Note: This example is specific for using the GraniteCanyon.com free DNS service.  However, it can be adapted to work with any DNS service if you replace "ns1.granitecanyon.com" and "ns2.granitecanyon.com" in lines 1 and 2 with the names of the nameservers you are using.

For each domain you create, you need to have a zone file, which is basically a list of directions for where to send the web user. The three main types of requests from the user are:

HTTP - Web page requests.
FTP - FTP servers can be directed to the same or a different server than the web requests.
Mail - The email can be sent to the same or a different server than the web requests.
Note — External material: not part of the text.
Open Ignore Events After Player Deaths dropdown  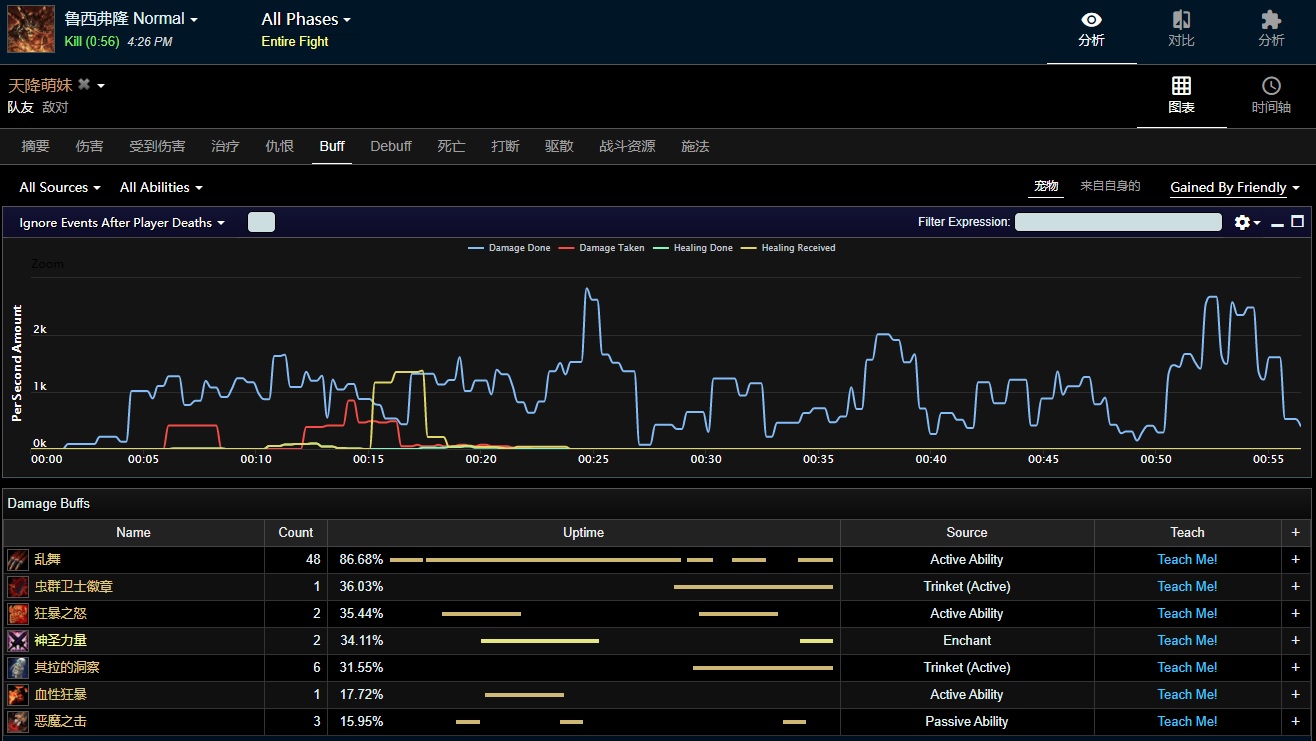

In your zone file, the IP number that you must enter is that of your DSL/Cable line (WAN) not the internal IP number of the server (LAN).  If your IP looks like 192.168.xxx.xxx, then you made a mistake and entered your internal LAN IP number.  You cannot reach internal LAN IP numbers from the Internet.  Be careful, this is one of the biggest mistakes with writing zone file.  Look here at this diagram if your are still confused.

Cut and past the text between the lines and use the "replace" function in either Notepad or Microsoft Word to do your replacements. It will save you time and be more accurate.

Replace yourdomain with your domain name
Replace xxx.xxx.xxx.xxx with your DSL/Cable IP number (WAN)
Replace yourname with your own name



yourdomain.com. IN NS ns1.granitecanyon.com.
yourdomain.com. IN NS ns2.granitecanyon.com.

yourdomain.com. IN RP yourname.yourdomain.com. yourdomain.com.

yourdomain.com. IN A xxx.xxx.xxx.xxx

www.yourdomain.com. IN CNAME yourdomain.com.
ftp.yourdomain.com. IN CNAME yourdomain.com.

localhost.yourdomain.com. IN A 127.0.0.1

yourdomain.com. IN MX 10 yourdomain.com.


The way this zone file is written, your domain name can be accessed from both "yourdomain.com" or "www.yourdomain.com" which is very convenient.